Detailed Description
The following description of the embodiments of the present invention is provided in order to better understand the present invention for those skilled in the art with reference to the accompanying drawings. It is to be expressly noted that in the following description, a detailed description of known functions and designs will be omitted when it may obscure the subject matter of the present invention.
Example (b): and (3) extracting example of 'Xinlang microblog' Tibetan data.
The method comprises the following steps: pretreatment of
Microblog data are acquired from a 'Sina microblog' platform, and a single piece of microblog data is shown in a table 1.

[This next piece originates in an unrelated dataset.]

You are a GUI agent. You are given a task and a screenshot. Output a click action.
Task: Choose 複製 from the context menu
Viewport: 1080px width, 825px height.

TABLE 1 microblog data example
For convenience of description, the additional information items will be described in the following description of data extractionA i Hiding the obtained Sing microblog data comprising 5 microblog dataa1~a5, as shown in table 2.
Table 2 green wave microblog data
Then, the text part of the microblog data is processedT i Performing word segmentation, selecting word segmentation tool, supporting self-defined dictionary and stop word, and introducing Tibetan domain knowledgeZ={<Tibet, Place name, Tibetan province>,<Lhasa, city name, Tibet province>,<Gongga, geographical name, south Tibet>,<Zang region, fuzzy geographical name, refers to the collection of zang nationality>,<The collection of people refers to the Tibetan nationality>,<Hada, name of things, Tibetan ceremony silk fabric>Adding the words in the Tibetan domain into the word segmentation tool dictionary, and recording the word segmentation result asSeg_T i As shown in table 3.
TABLE 3 Seawa microblog data word segmentation result
Step two: topic analysis and feature extraction
Reading microblog data, and obtaining a dictionary according to the appearance sequence and the non-repeated principle of vocabulariesW= 1: tibet, 2: and, peace, 3: liberation, 4: residence, 5: tibetan, 6: gutianle, 7: gold, 8: donation, 9: aid, 10: school, 11: tibetan region, 12: hada, 13: vacation, 14: Shangri-La, 15: qinghai lake, 16: pizza, 17: trip, 18: strategy, 19: the health food is prepared from the raw materials of Gongga,20: airport, 21: kilometers }.
Given number of iterationsTotal number of subjectK=3, parameterα=0.5,β=0.01,. Sampling topics of wordsVocabulary of sample topicsIterate 10 times so that words can all be assigned to the respective topics.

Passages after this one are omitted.